CVE-2026-10801 Overview
CVE-2026-10801 is a weak hash vulnerability in ModelScope ms-swift versions up to 4.2.0. The flaw resides in the Template._save_pil_image function within swift/template/base.py, part of the PIL Image Cache Key Handler component. The implementation relies on a cryptographically weak hash algorithm to generate cache keys, which can produce collisions [CWE-327]. Exploitation requires local access, valid low privileges, and high attack complexity, making practical abuse difficult. The exploit has been publicly disclosed, and the pull request to remediate the issue is pending acceptance.
Critical Impact
Local attackers with low privileges may induce hash collisions in image cache key generation, potentially leading to incorrect cache reuse or limited integrity and availability impact within ms-swift workflows.
Affected Products
- ModelScope ms-swift versions up to and including 4.2.0
- swift/template/base.py source file
- PIL Image Cache Key Handler component (Template._save_pil_image)
Discovery Timeline
- 2026-06-04 - CVE-2026-10801 published to NVD
- 2026-06-04 - Last updated in NVD database
Technical Details for CVE-2026-10801
Vulnerability Analysis
The vulnerability exists in the _save_pil_image method of the Template class in swift/template/base.py. This routine generates cache keys for Python Imaging Library (PIL) image objects using a cryptographically weak hashing algorithm. Weak hash functions exhibit a higher probability of collisions, allowing distinct image inputs to map to the same cache key. When training or inference pipelines rely on this cache, a collision can return the wrong cached representation, degrading data integrity or producing inconsistent behavior. The issue is classified under CWE-327 (Use of a Broken or Risky Cryptographic Algorithm).
Root Cause
The root cause is the selection of a non-collision-resistant hash function for content-addressable caching of PIL images. Cache keying schemes that ingest attacker-controllable or attacker-influenceable image data require collision-resistant primitives such as SHA-256. The use of a weak primitive in Template._save_pil_image violates this requirement.
Attack Vector
The attack vector is local. An adversary must already hold low-privileged access to the host running ms-swift and supply crafted image inputs that hash to the same cache key as a legitimate image. The vulnerability description notes high attack complexity and limited integrity and availability impact, with no confidentiality impact. Refer to the GitHub Issue Report and VulDB Vulnerability Details for additional technical context.

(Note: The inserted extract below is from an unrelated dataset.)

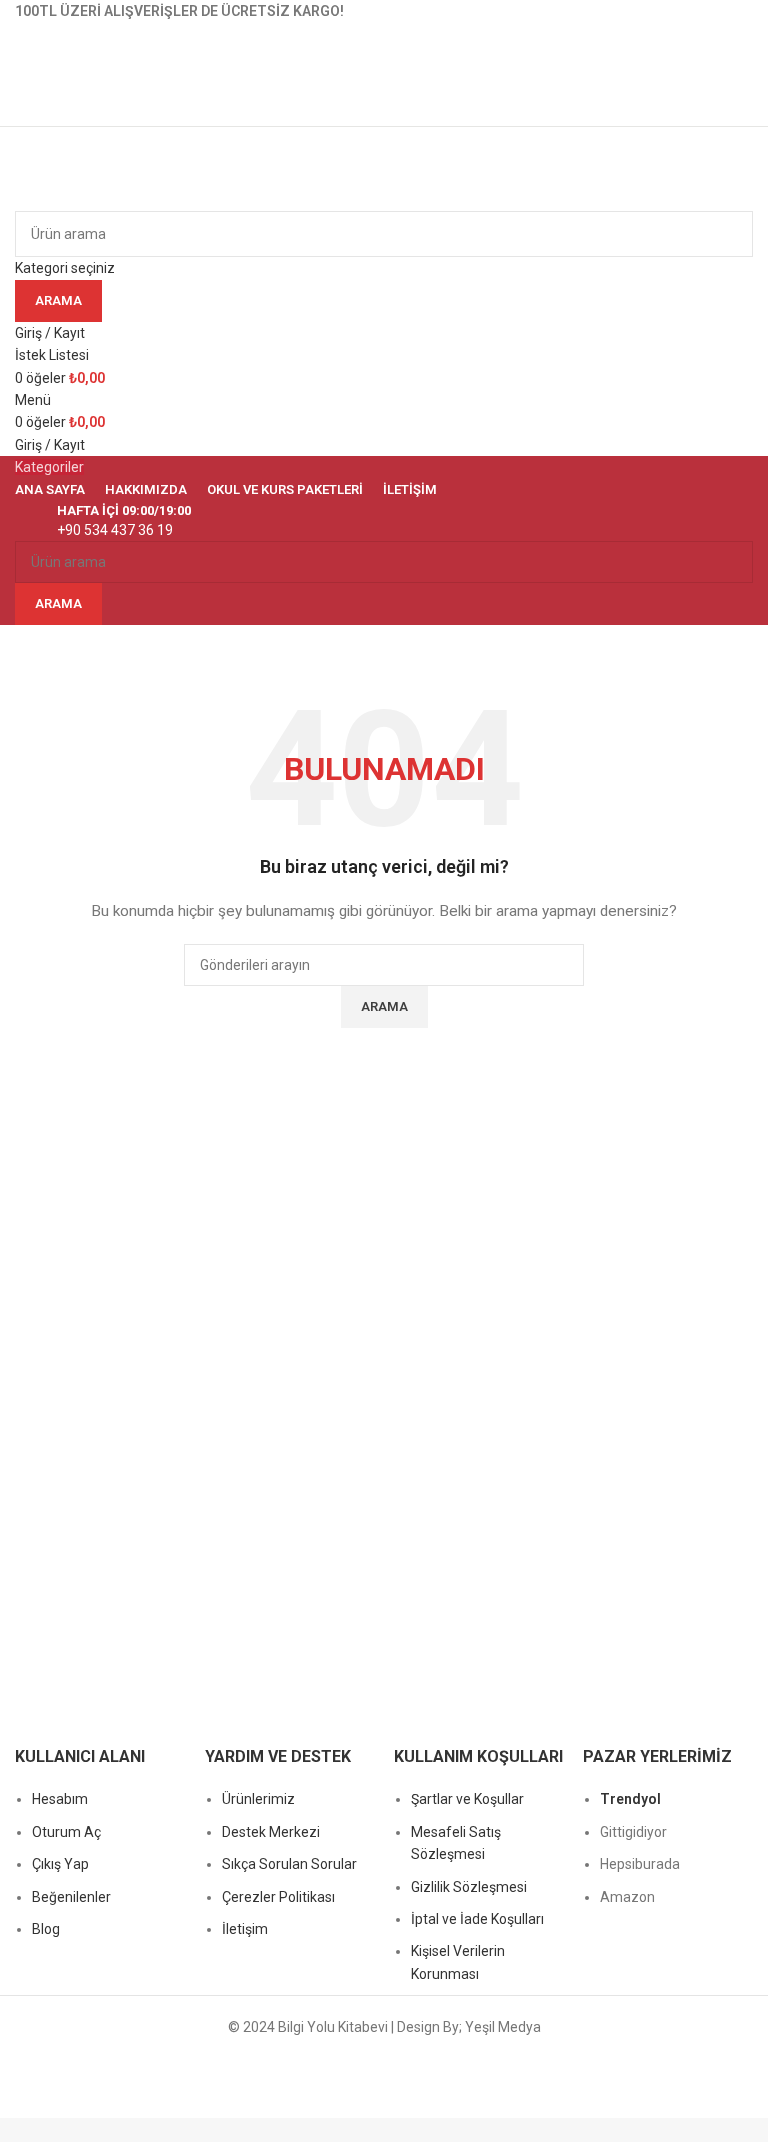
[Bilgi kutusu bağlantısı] (384, 521)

No verified proof-of-concept code is available. The vulnerability mechanism is described in prose because no public exploit code has been verified against this advisory.

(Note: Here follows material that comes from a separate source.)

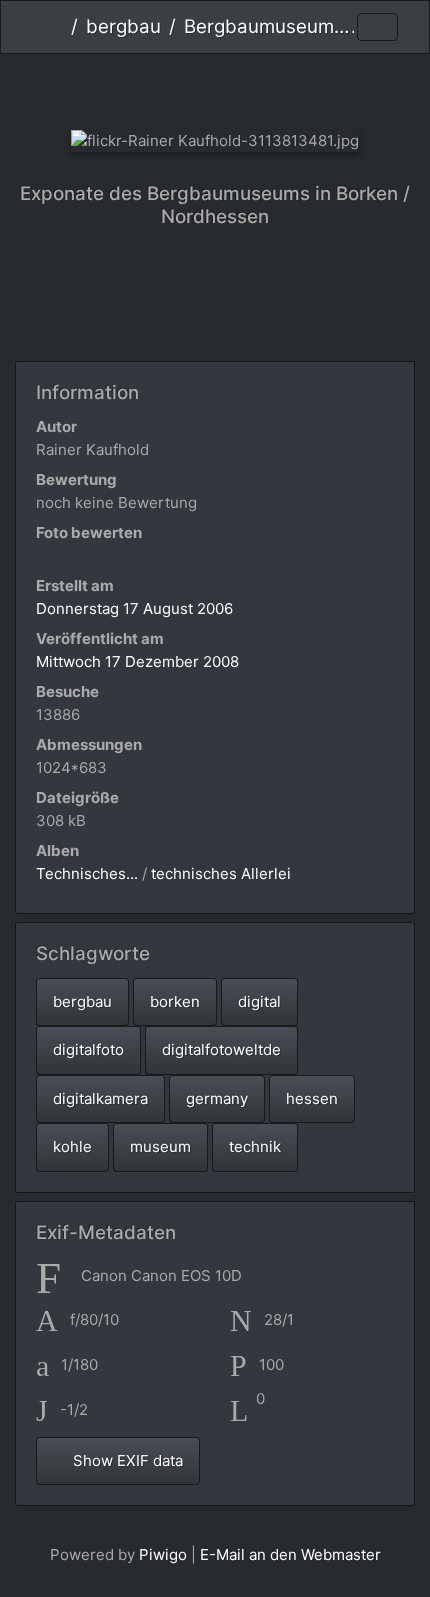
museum (160, 1146)
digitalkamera (100, 1098)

Detection Methods for CVE-2026-10801
Indicators of Compromise
- Unexpected reuse of cached PIL image objects across distinct training or inference inputs in ms-swift pipelines.
- Anomalous file or memory artifacts produced by Template._save_pil_image where input images differ but cache keys match.
- Presence of ms-swift installations at versions 4.2.0 or earlier in machine learning hosts.
Detection Strategies
- Inventory all hosts running ms-swift and verify the installed version against the 4.2.0 ceiling.
- Audit swift/template/base.py for the unpatched _save_pil_image implementation referenced in GitHub Pull Request #9359.
- Instrument the cache layer to log hash inputs and outputs, then alert on collisions across distinct image payloads.
Monitoring Recommendations
- Monitor local user activity on ML training hosts for unexpected file submissions to ms-swift pipelines.
- Track package manifests in CI/CD and container builds to flag any pinned ms-swift version at or below 4.2.0.
- Review training job outputs for integrity anomalies that may indicate cache key collisions.
How to Mitigate CVE-2026-10801
Immediate Actions Required
- Restrict local access to systems running ms-swift to trusted operators only.
- Identify and isolate workflows that process untrusted image inputs through Template._save_pil_image.
- Track the status of the upstream fix in GitHub Pull Request #9359 and plan deployment once merged.
Patch Information
At the time of publication, the pull request to fix CVE-2026-10801 awaits acceptance in the upstream ms-swift repository. No vendor-released patched version is listed in the advisory. Operators should monitor the GitHub Issue Report and the VulDB CVE Entry for updates and apply the fix as soon as it is merged and released.
Workarounds
- Replace the weak hash invocation in _save_pil_image with a collision-resistant algorithm such as SHA-256 in a local fork until an upstream release is available.
- Disable or bypass the PIL image cache in deployments that process attacker-influenceable image data.
- Enforce least-privilege controls so that only vetted accounts can submit workloads to ms-swift.
# Configuration example: verify installed ms-swift version and pin to a patched release once available
pip show ms-swift | grep -i version
# After the upstream fix is merged and released, upgrade:
# pip install --upgrade ms-swift
Disclaimer: This content was generated using AI. While we strive for accuracy, please verify critical information with official sources.